A Fine Gael councillor and publican, Neil Cruise, said this week that the government should put in place supports for pubs whose owners choose not to re-open on September 21, due to having a number of concerns.
Speaking to the Mayo Advertiser this week, Cllr Cruise said he believed that in certain situations, such as where the publican was elderly, or had concerns over the health of their customers or family, that the government should not penalise them for not opening and instead let them keep their Pandemic Unemployment Payment or the Employment Wage Subsidy Scheme.
Cllr Cruise said: "I would have preferred if the government had done more for us, the reason being that we were the only sector that was told you are not opening and that is it.
"It is a big task to get a place up and running again - it is a huge task with a huge effort, both in human effort and financial cost. Some publicans have already had to stop preparations twice at least, in getting ready to open in anticipation.
"We are still not 100 per cent sure it will happen. First and foremost, I will say, we have to be cognisant at all times of the people we serve and the community we serve and that health is more important than us or any sector of society.
"But I think there should be an option left for publicans who are in certain situations; you could have elderly publicans who would have elderly people going into them - they should be allowed to make a decision and not be penalised if they decide not to open, in the interests of their community; so that they can keep their pandemic unemployment payment and they can keep their EWSS scheme that has taken over from the Temporary Wage Supplement scheme."

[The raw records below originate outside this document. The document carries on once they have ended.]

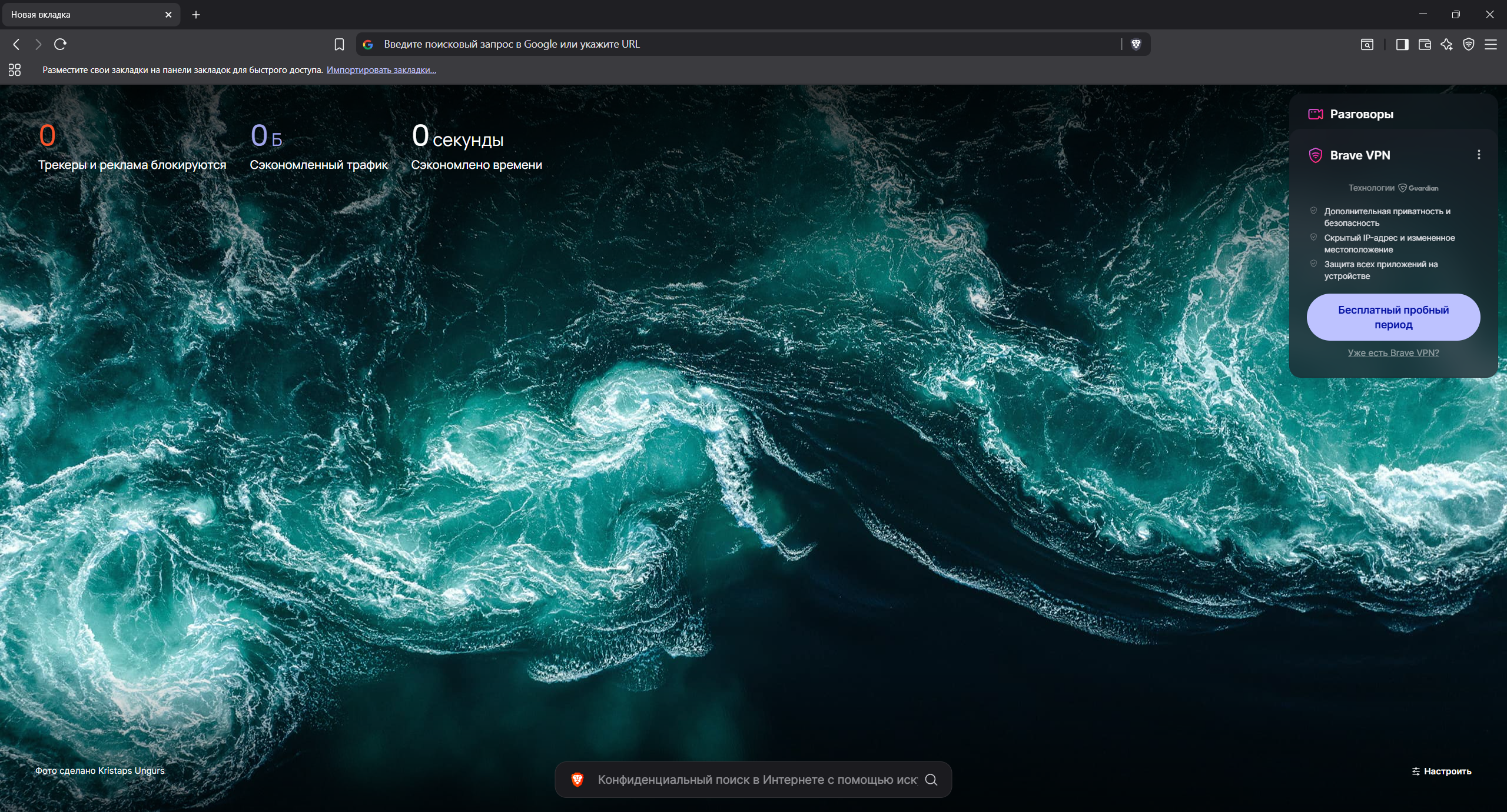Open Leo AI sparkle icon
Image resolution: width=1507 pixels, height=812 pixels.
(1446, 44)
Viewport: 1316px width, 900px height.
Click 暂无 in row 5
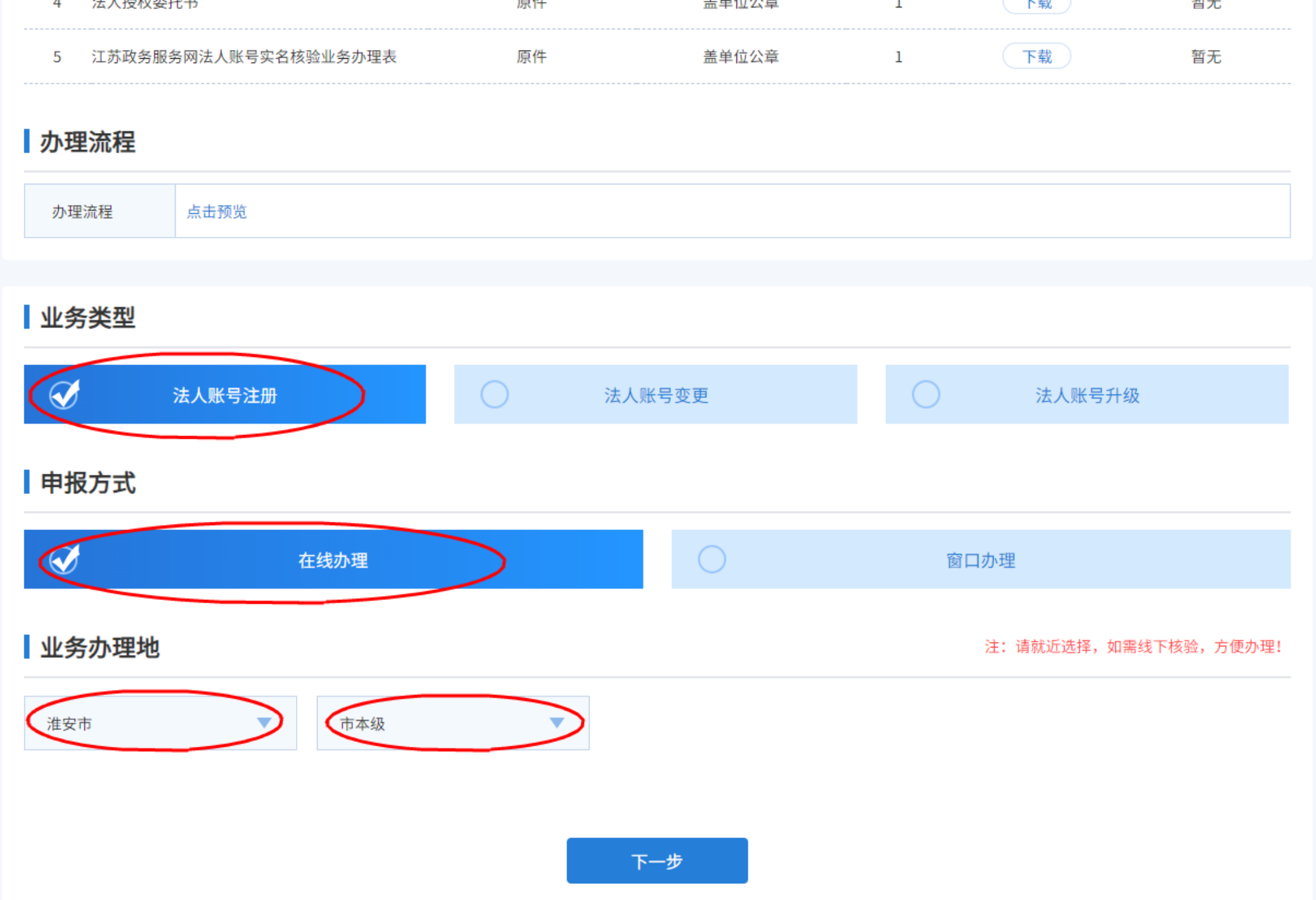pos(1205,57)

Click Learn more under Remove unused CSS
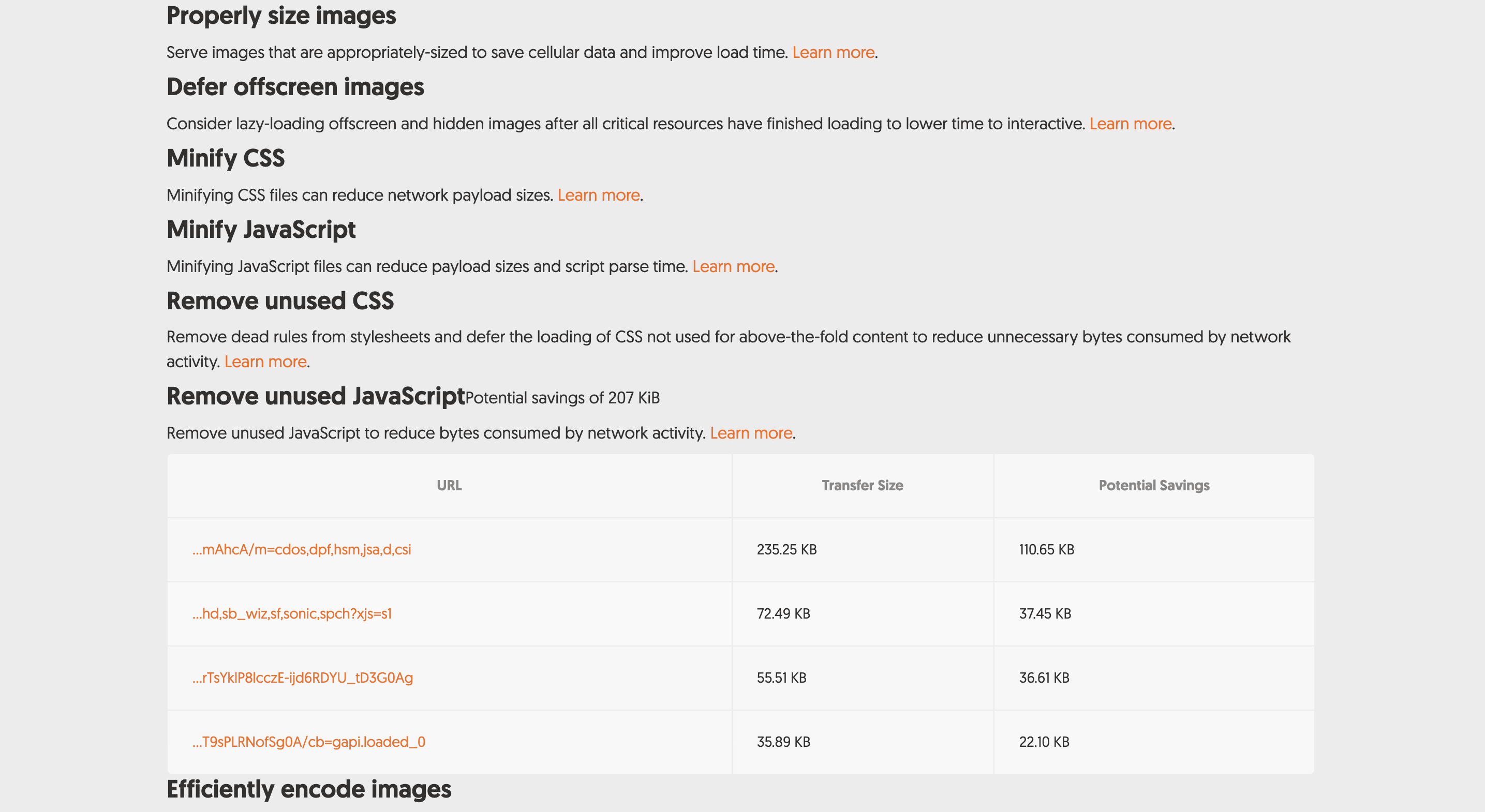pyautogui.click(x=265, y=362)
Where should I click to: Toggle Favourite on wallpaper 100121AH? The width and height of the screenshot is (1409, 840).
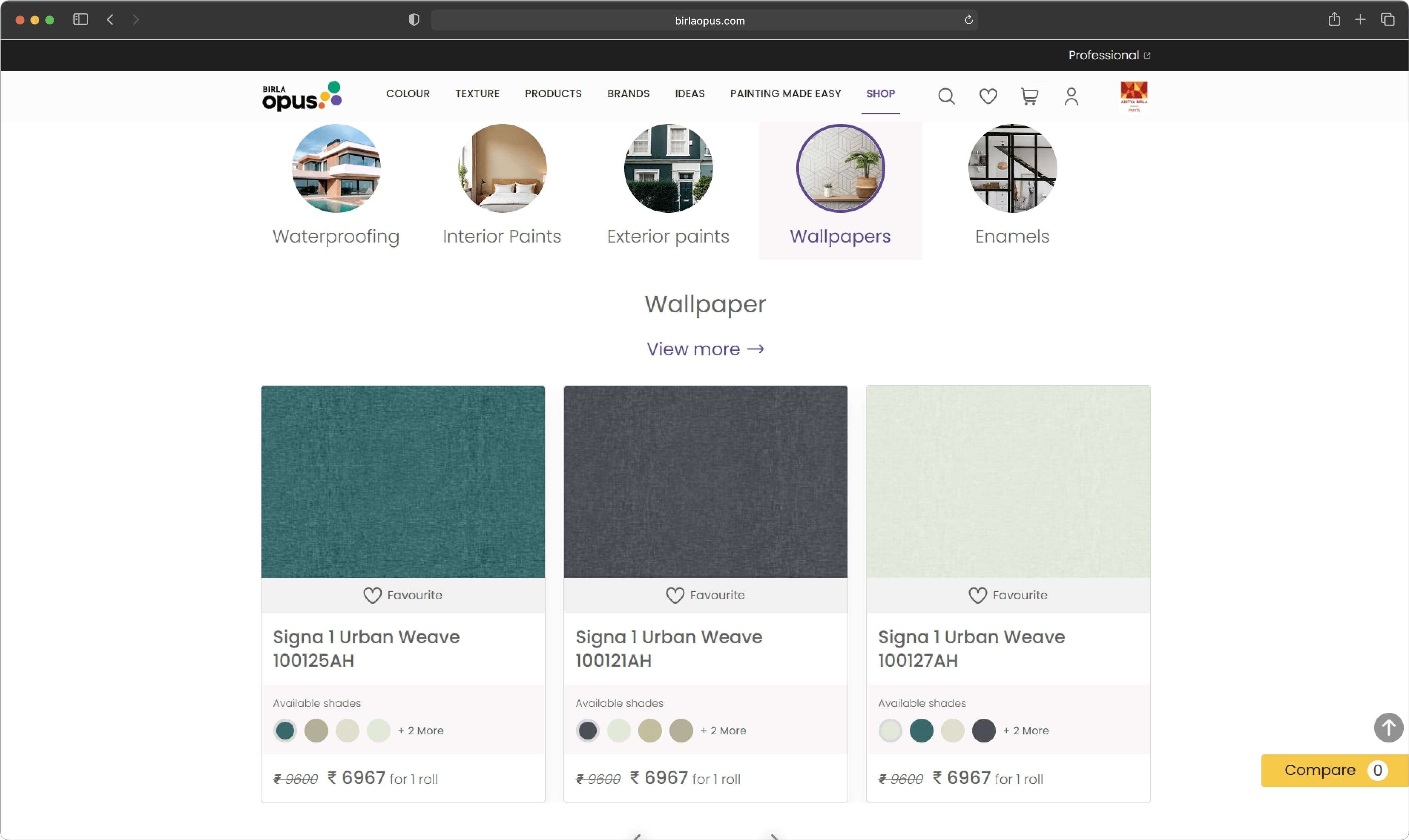tap(705, 595)
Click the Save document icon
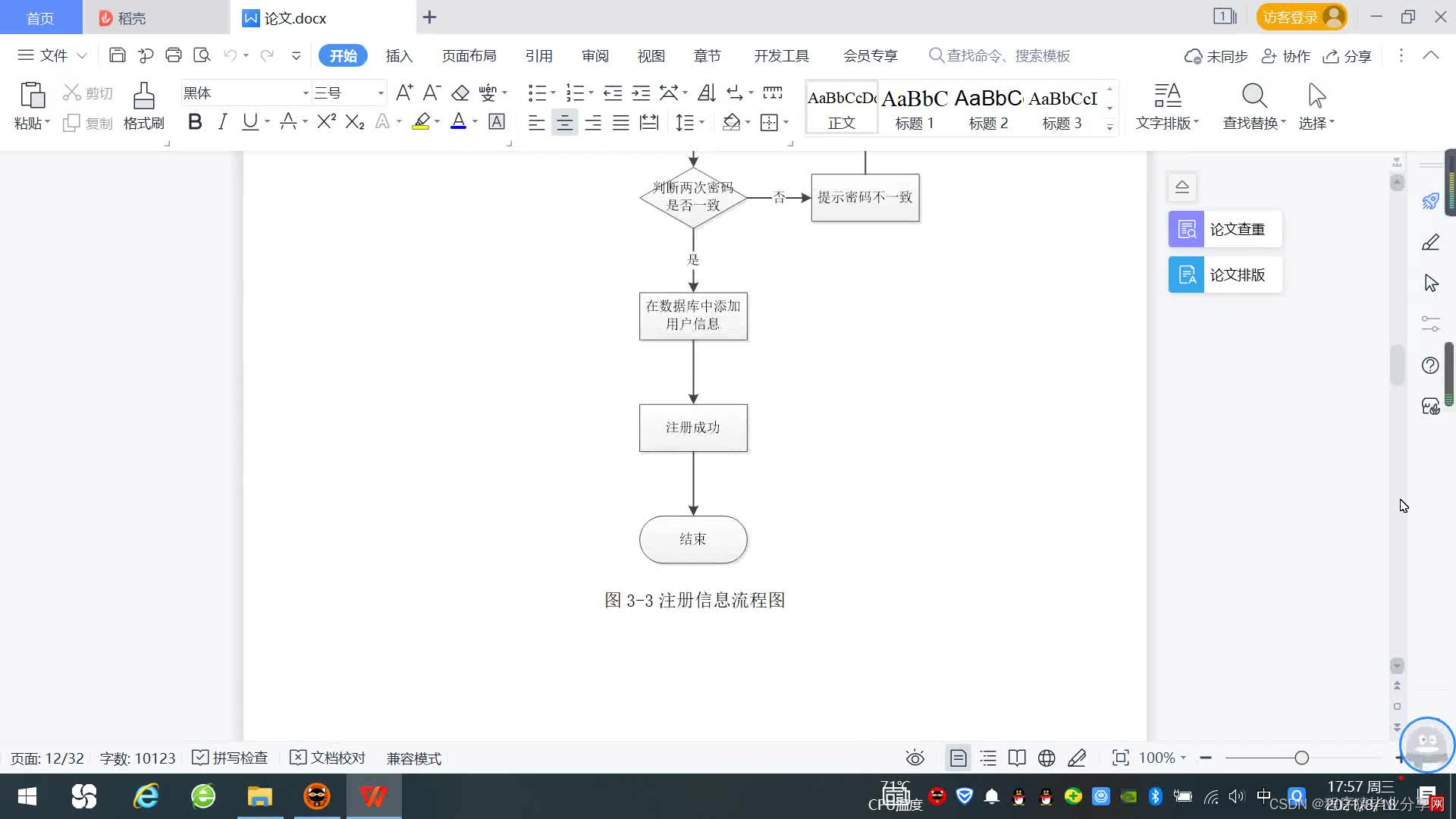The image size is (1456, 819). point(117,55)
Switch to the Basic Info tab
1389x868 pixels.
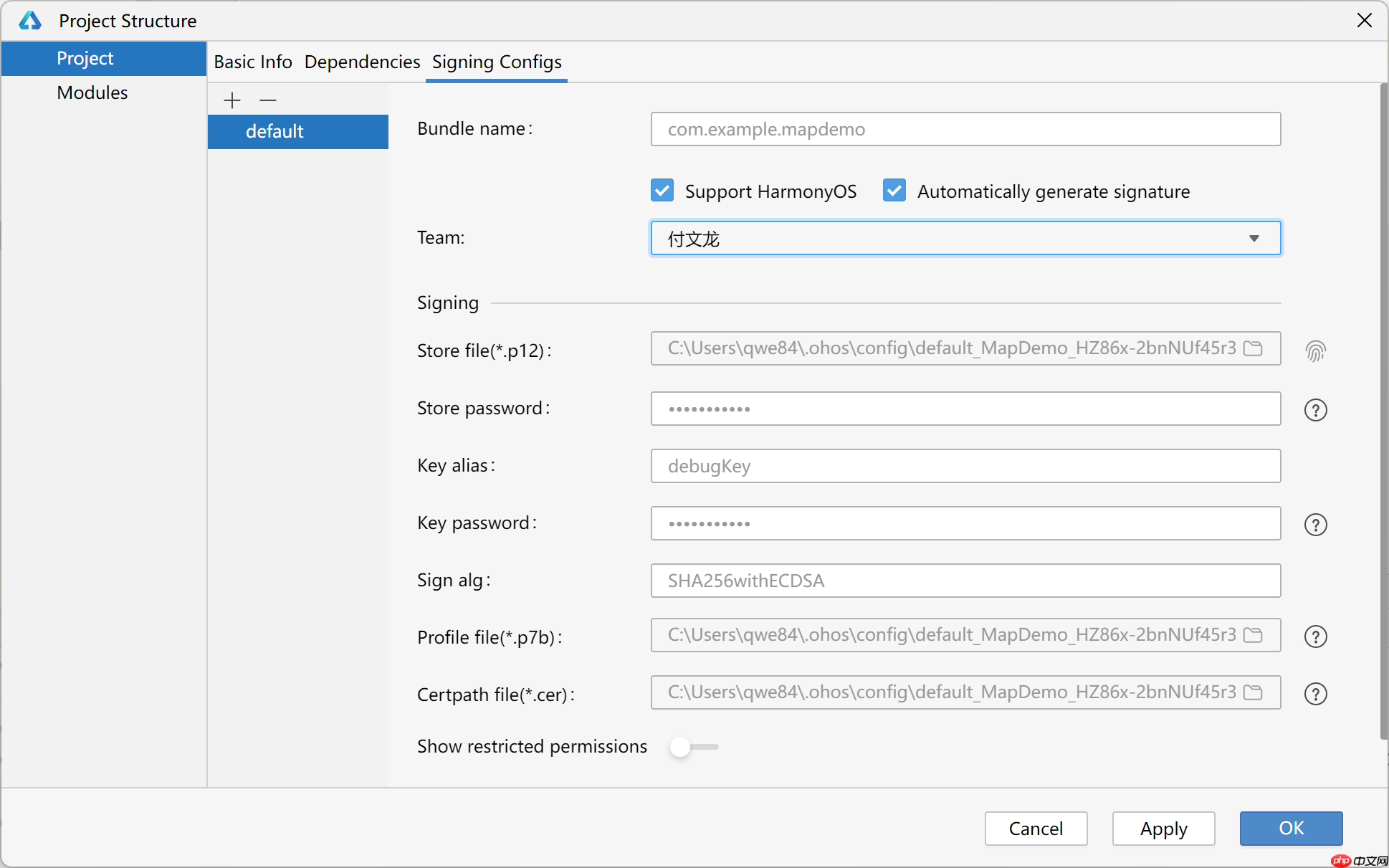(x=253, y=62)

It is a very different situation for rural publicans who are reopening compared to those in cities or much larger towns, Said Cllr Cruise, adding that he didn't know would there even be an appetite from people to go back the pubs once they reopen.
"I would be fearful of what we are going back to, are people going to be that interested in going back to the pub? It hasn't been the bastion of the youth of this country for quite a while now, it has been in decline; what are we going back to, is my biggest fear and worry.
"What is each publican in rural Ireland going back to? it might be alright in the cities where you are going back to a captive audience, but we are not going back to that.
"I still think the Government need to take on and value what we do in rural Ireland, we provide a service but it is a social service in a lot of places. A lot of these pubs weren't money-making entities before Covid and they won't be after Covid and that is why a safety net should be left for those operators who feel, that in the best interests of their community or family it is best not to open."
He concluded by saying that it is a very uncertain time for all those involved in the licensed trade: "It is the toughest time we have ever had and are coming back into an uncertain future again - there is nothing concrete about what will happen."